## Work required:
Report every line below that carries the word "Given".
(Data provided begins)
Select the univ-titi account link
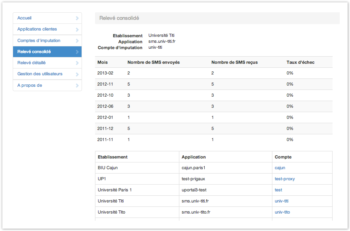pyautogui.click(x=282, y=201)
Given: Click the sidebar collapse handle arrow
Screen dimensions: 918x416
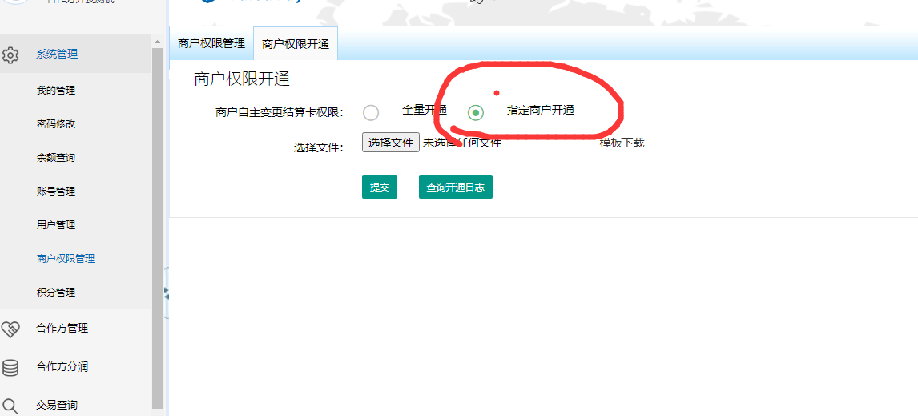Looking at the screenshot, I should pyautogui.click(x=167, y=293).
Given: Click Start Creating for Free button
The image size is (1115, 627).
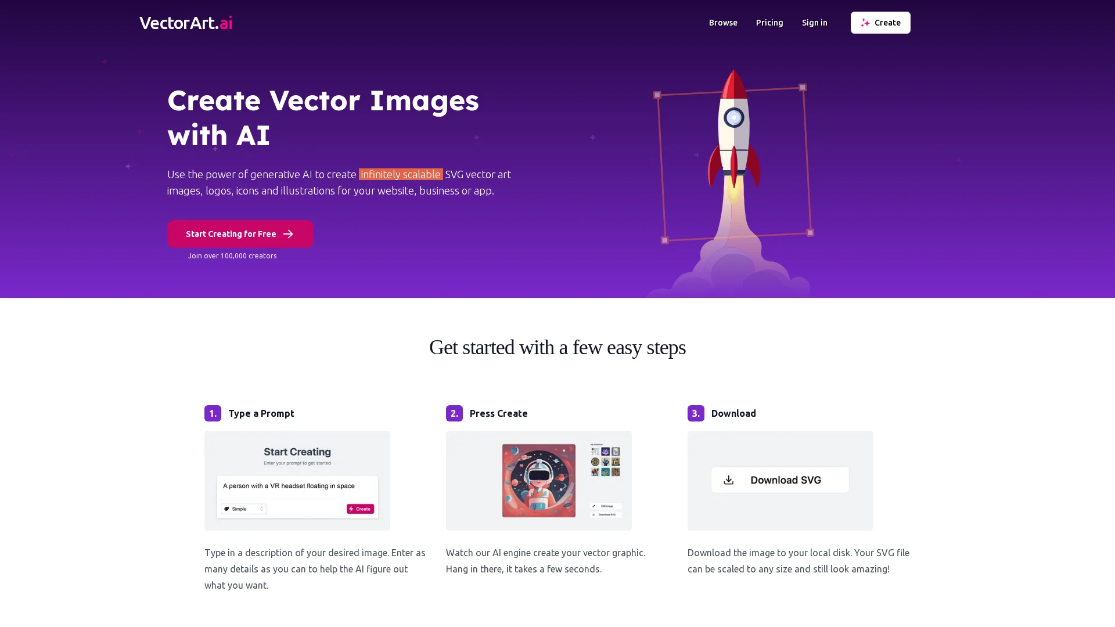Looking at the screenshot, I should [240, 234].
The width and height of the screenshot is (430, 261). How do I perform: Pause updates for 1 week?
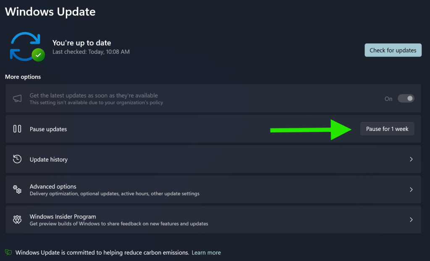[387, 129]
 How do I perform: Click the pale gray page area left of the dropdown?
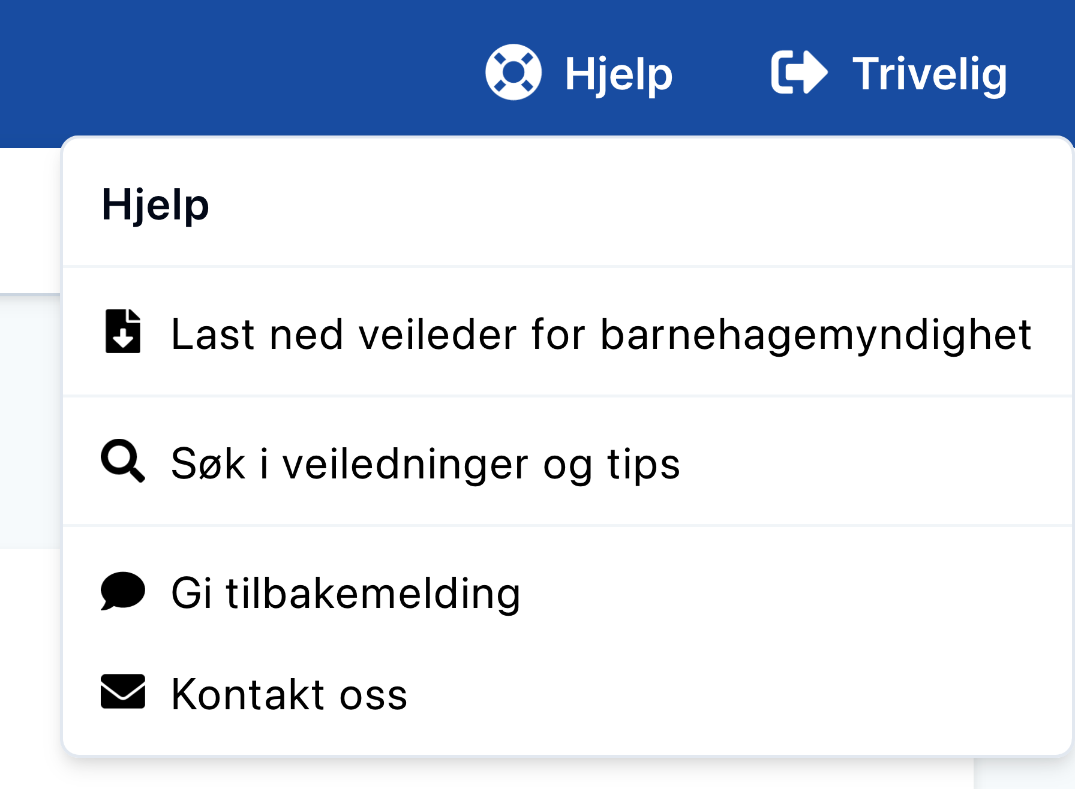tap(30, 420)
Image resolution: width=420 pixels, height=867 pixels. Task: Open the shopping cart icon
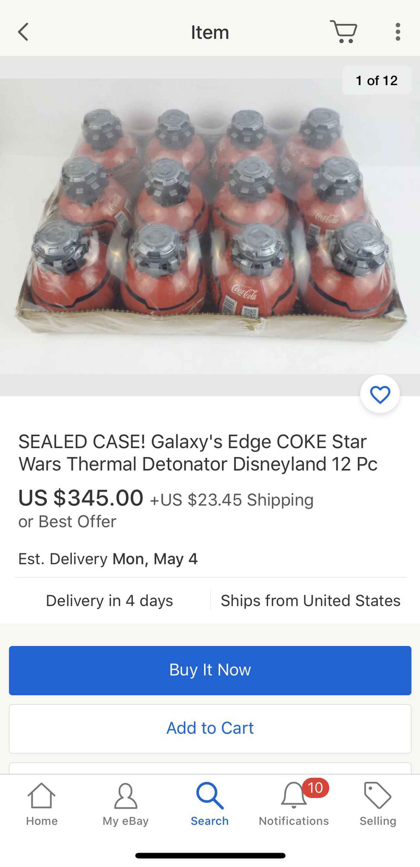click(x=344, y=32)
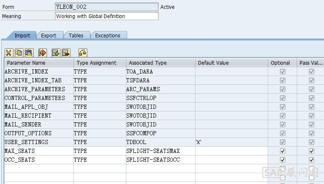The height and width of the screenshot is (184, 324).
Task: Click the red double-arrow icon after Paste
Action: coord(42,53)
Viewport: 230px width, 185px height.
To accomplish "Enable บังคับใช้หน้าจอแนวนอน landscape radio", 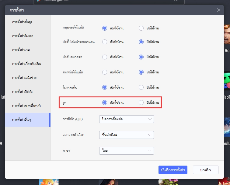I will coord(105,42).
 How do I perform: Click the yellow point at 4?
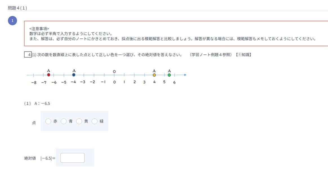(154, 75)
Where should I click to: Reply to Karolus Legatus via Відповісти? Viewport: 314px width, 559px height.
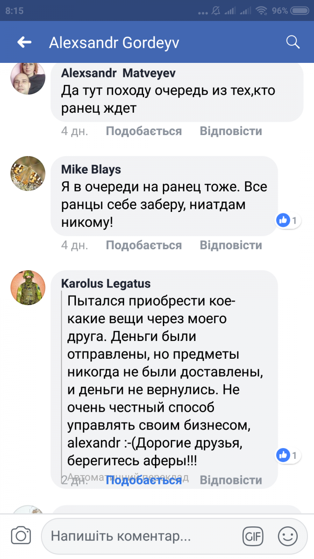point(231,480)
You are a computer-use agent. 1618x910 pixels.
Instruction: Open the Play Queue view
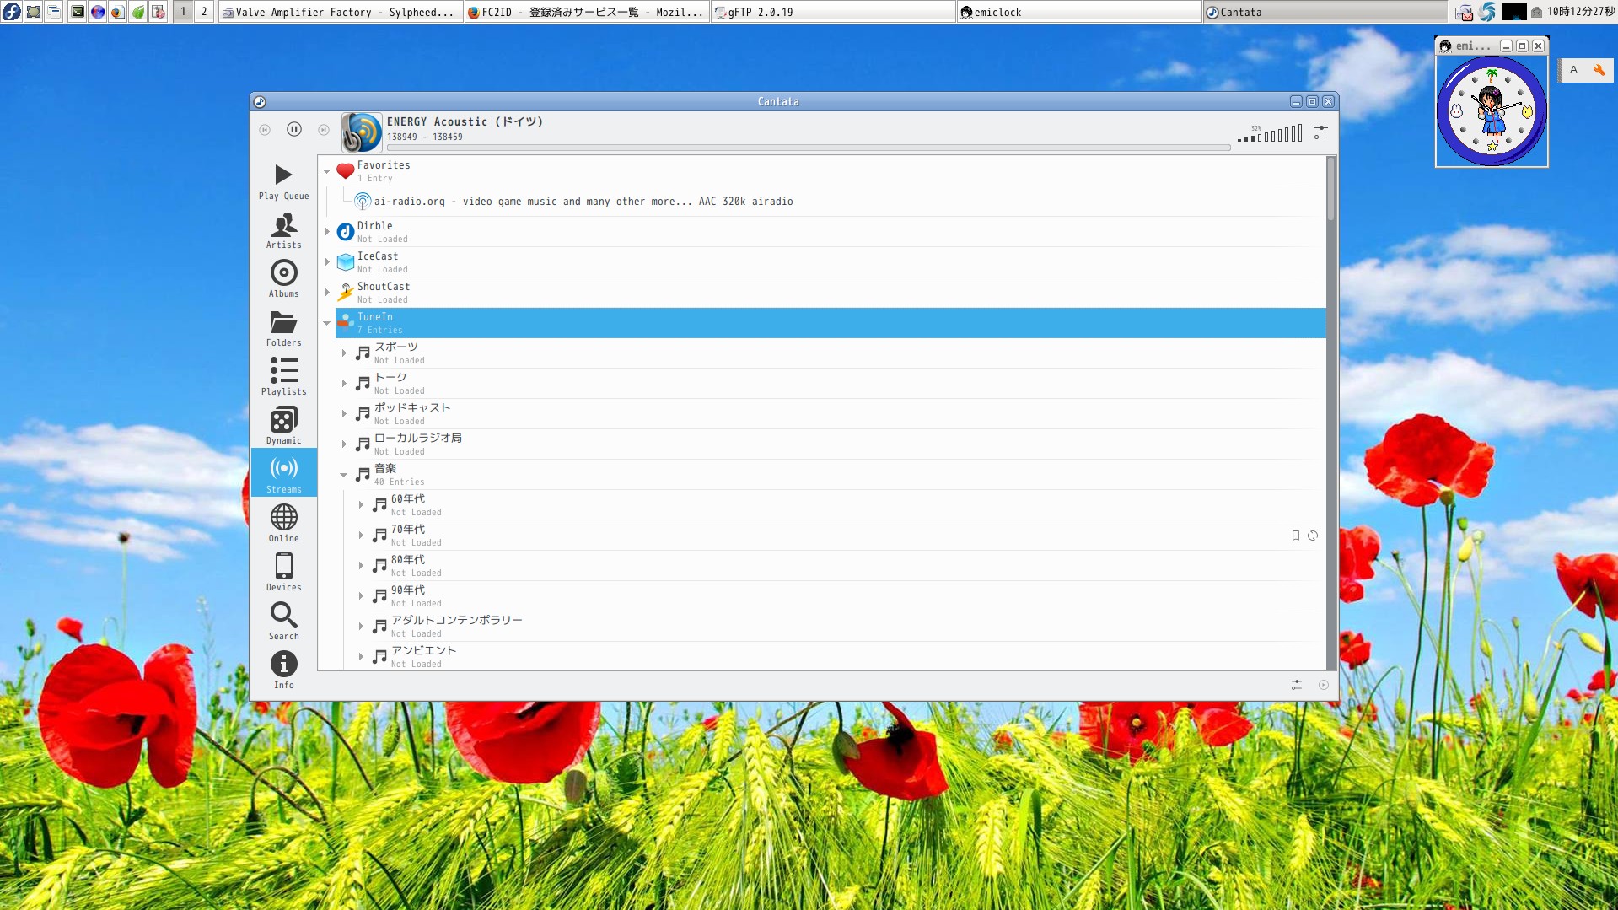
(Data provided ends)
## Exercise solution:
Given: Click the sidebar collapse handle arrow
Given: Click Start Creating for Free button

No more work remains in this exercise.